-------- PROVIDED PASSAGE

Monday, August 08, 2005

Galvin As Storyteller

Herald Business Editor Cosmo Macero Jr has a great column today (sub req) on the gubernatorial prospects of Secretary of the Commonwealth, Bill Galvin. From the column:

A good candidate has a good story to tell. And right now Galvin has one of the best.

The Brighton Democrat has spent much of the last two years dogging corruption on Wall Street, rooting out scams in the mutual fund industry, punishing banks for taking advantage of senior citizens and picking street fights with the icons of corporate greed.
I agree with Macero that this could very well be a compelling story in 2006. The question I have is whether Galvin is a compelling storyteller.

The Statehouse News Service poll has him in Deval Patrick territory. According to a Suffolk University Poll, a quarter of the MA population has never heard of him, despite him having been Secretary of the Commonwealth for over a decade. It's true that he has been fighting for Massachusetts consumers against greedy CEOs, but how many people are really aware of that? While Galvin may have an impressive record of accomplishment, it won't do him any good to show up and say "look at all these things I did" -- people will naturally wonder why the first time they're hearing about it is a few months before an election. Tom Reilly, at least, has a gift for calling a press conference and getting on the news (to a fault, some would say). Contrast Galvin with New York Attorney General Elliot Spitzer who is well on his way to being coronated as that state's governor in 2006. Spitzer has been doing the same thing as Galvin, albeit on a larger scale, and has been getting much more media attention -- including national media attention -- and has such formidable poll numbers that incumbent governor George Pataki has decided not to run for reelection rather than face him. Spitzer (who, as of this writing graces Bill Galvin's campaign website) clearly has something that Galvin does not -- call it charisma, media savvy, something -- and it may be too late for Galvin to find it.

----------------

◆ **YOUR TASKS**
(a) Can you rewrite the paragraph of the Galvin post that begins "The Statehouse News Service poll" as a shorter bulleted list that keeps its main facts?
(b) Answer these questions from the Galvin post:
(i) What is the title of the person who wrote the column the post quotes?
(ii) According to the Suffolk University Poll, what share of the Massachusetts population has never heard of Galvin?
(iii) Which incumbent governor decided not to run for reelection rather than face Spitzer?
(c) How would the Galvin post go on? Write the next part of it.
The entries that follow come from a different source than the Galvin post.

-------- RECORD SET

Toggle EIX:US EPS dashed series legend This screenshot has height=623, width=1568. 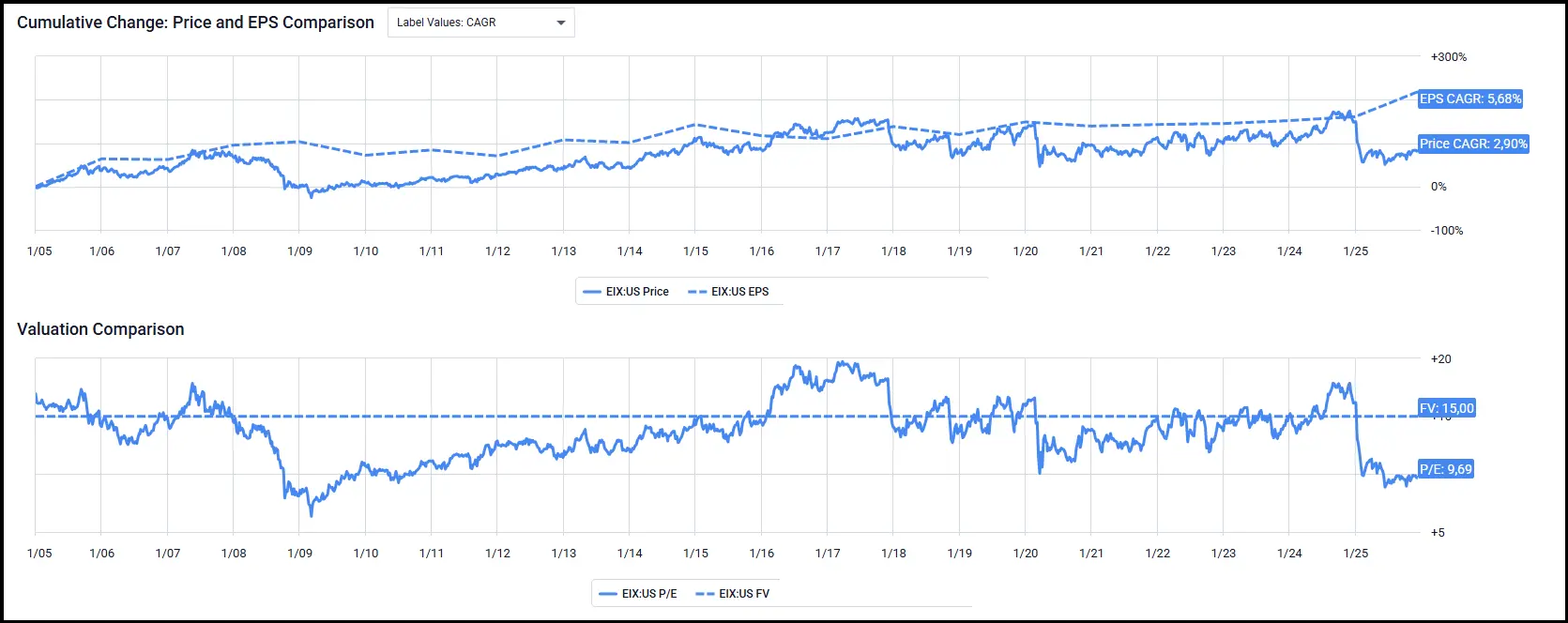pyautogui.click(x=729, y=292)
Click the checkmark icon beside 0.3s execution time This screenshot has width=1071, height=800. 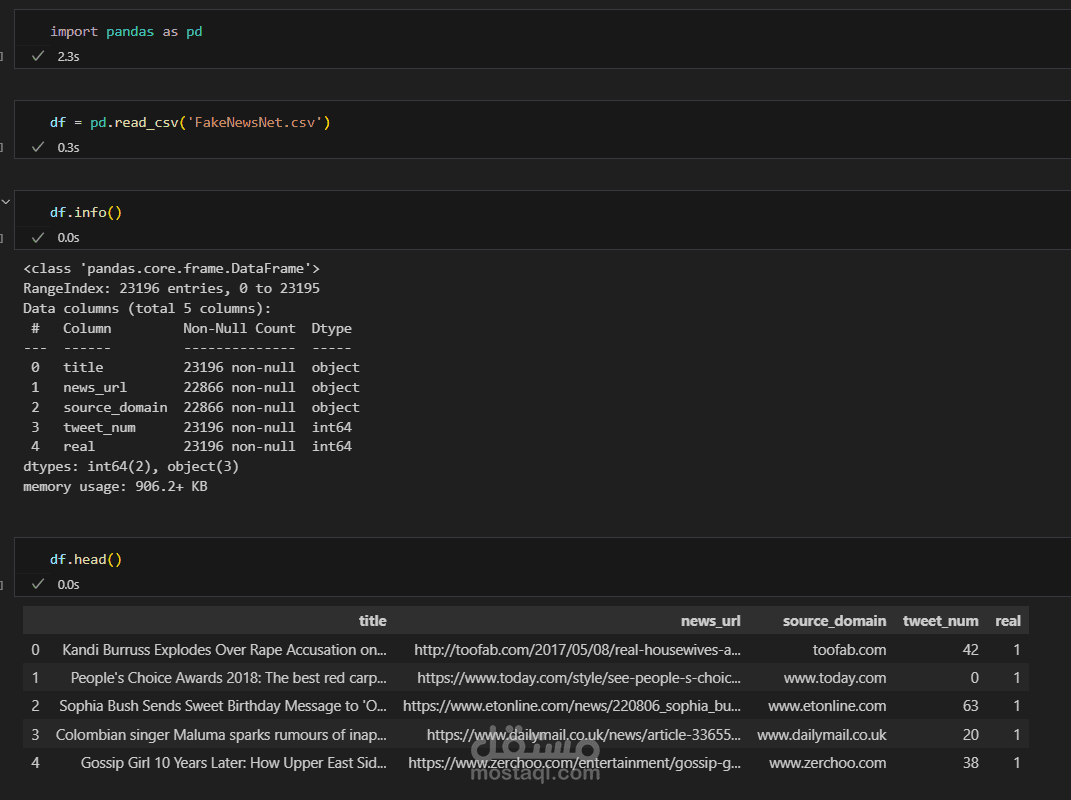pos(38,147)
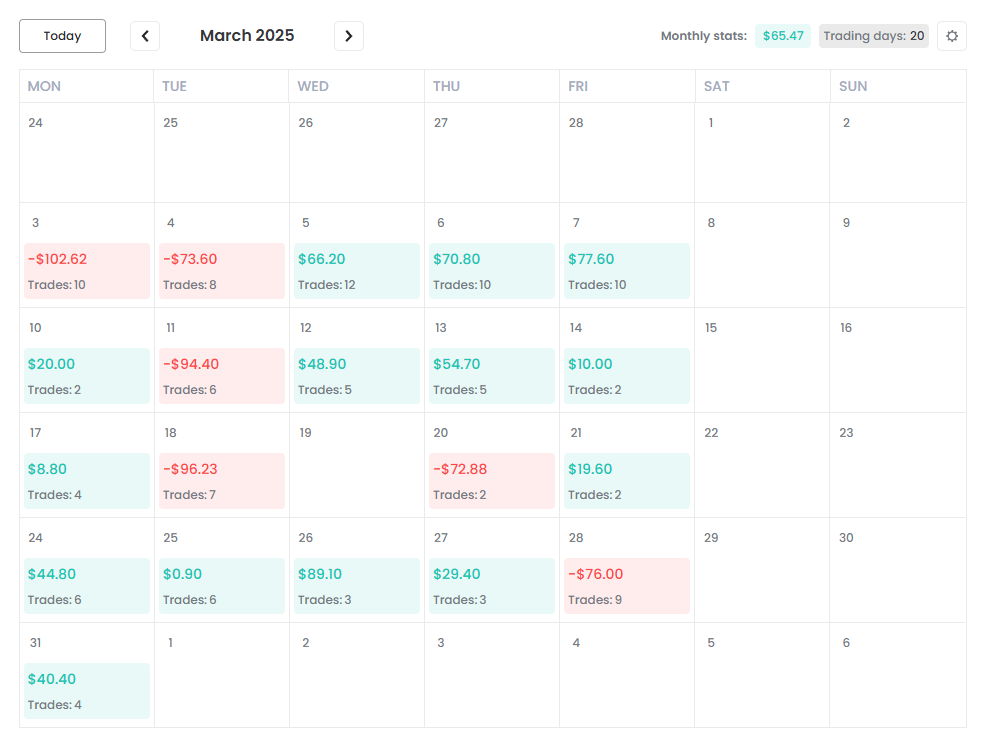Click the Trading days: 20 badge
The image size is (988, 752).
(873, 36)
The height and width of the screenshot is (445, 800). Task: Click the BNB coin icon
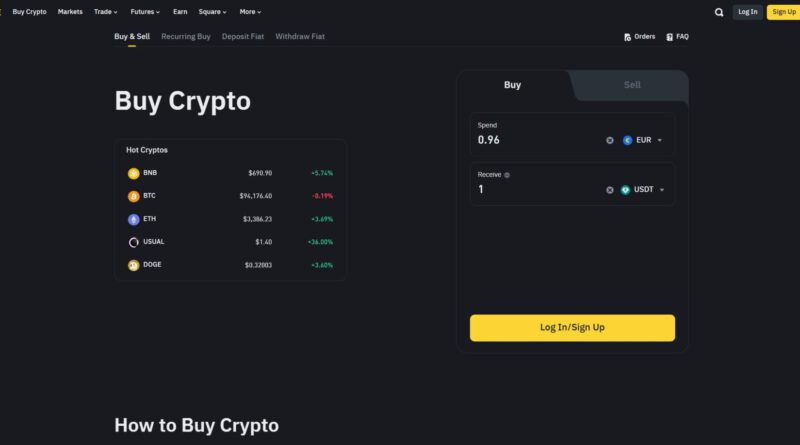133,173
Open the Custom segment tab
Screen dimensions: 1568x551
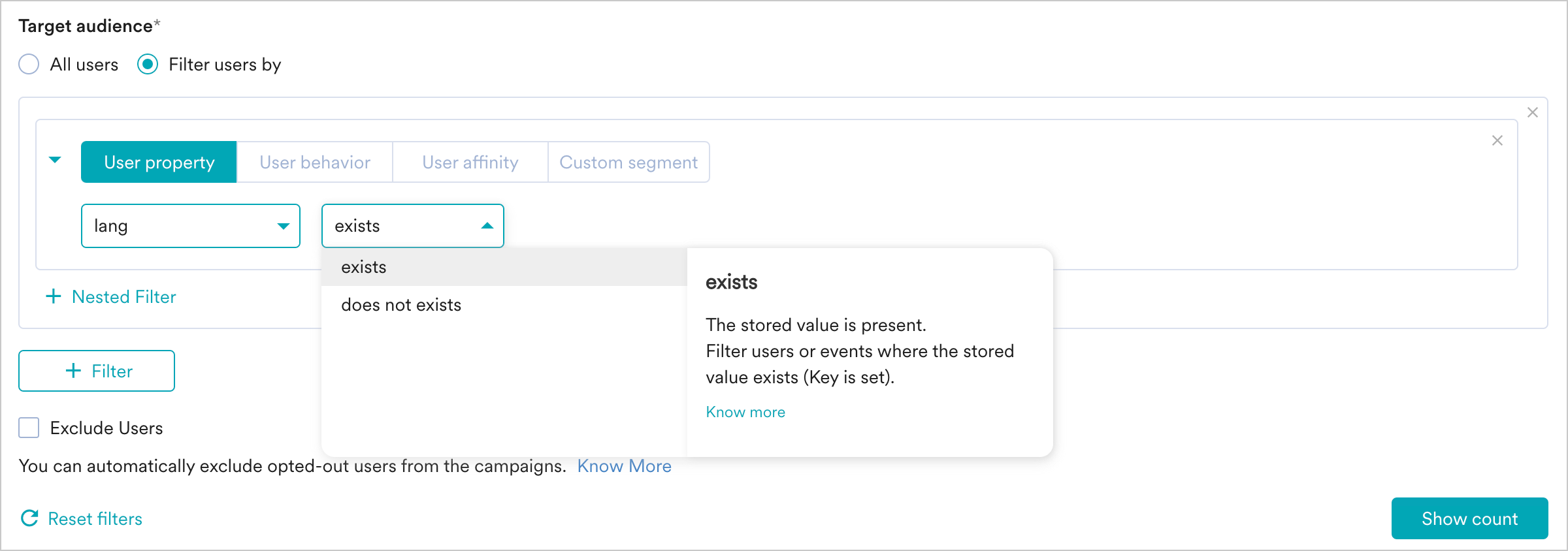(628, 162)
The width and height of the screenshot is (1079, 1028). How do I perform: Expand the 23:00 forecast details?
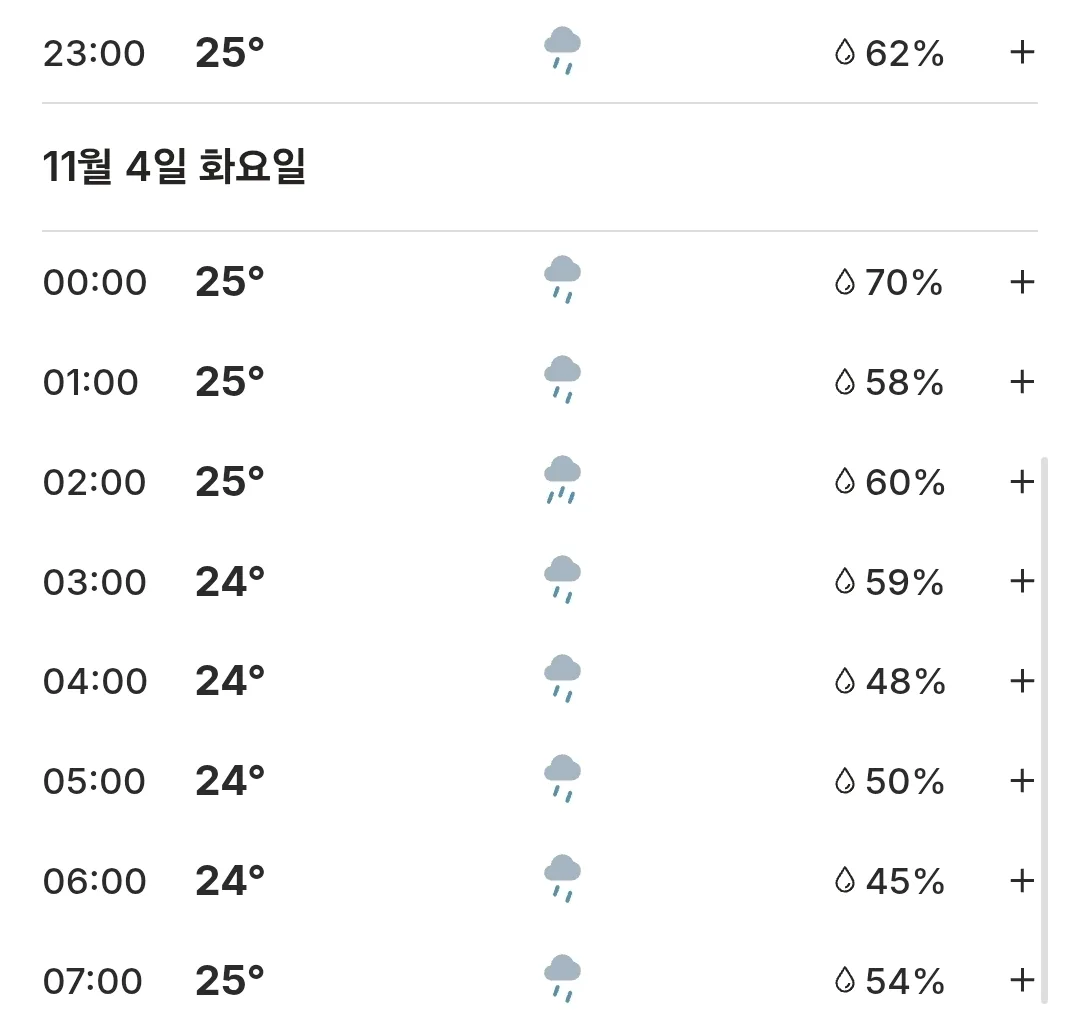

----------------

◆ **REPLIES**
(a)
- A Statehouse News Service poll puts Galvin in Deval Patrick territory.
- A Suffolk University poll shows that a quarter of Massachusetts residents have never heard of him, even though he has been Secretary of the Commonwealth for over a decade.
- He has fought for Massachusetts consumers against greedy CEOs, but few people may know it. Pointing to his record a few months before an election could make voters wonder why they are only now hearing about it.
- Tom Reilly, by contrast, has a gift for calling press conferences and getting on the news.
- New York Attorney General Elliot Spitzer has done similar work on a larger scale. He has drawn far more media attention, including national coverage, and polls so strongly that Governor George Pataki decided not to run for reelection against him.
- Spitzer, who appears on Galvin's campaign website, has something Galvin lacks, such as charisma or media savvy, and it may be too late for Galvin to find it.

(b)
(i) Herald Business Editor
(ii) A quarter
(iii) George Pataki

(c)
In addition to his advice to Galvin, Macero has this advice for the Massachusetts Democrats, should Harvard Pilgrim HMO CEO Charlie Baker end up as the 2006 Republican nominee:
Two words to keep in mind: Opponsition research.

All those claims, all those patients, all that paperwork, heck, anything can happen.

It only takes one good sob story to grab the voting public's imagination.
Of course, capturing the voting public's imagination is easier said than done. However much I admire the man for what he's done, it is his inability to capture the imaginations of Democrats with a populist economic message that is my chief concern with a Galvin candidacy. If he can't motivate the people most receptive to his message, how will he be able to motivate suburban and swing voters in the 2006 general election?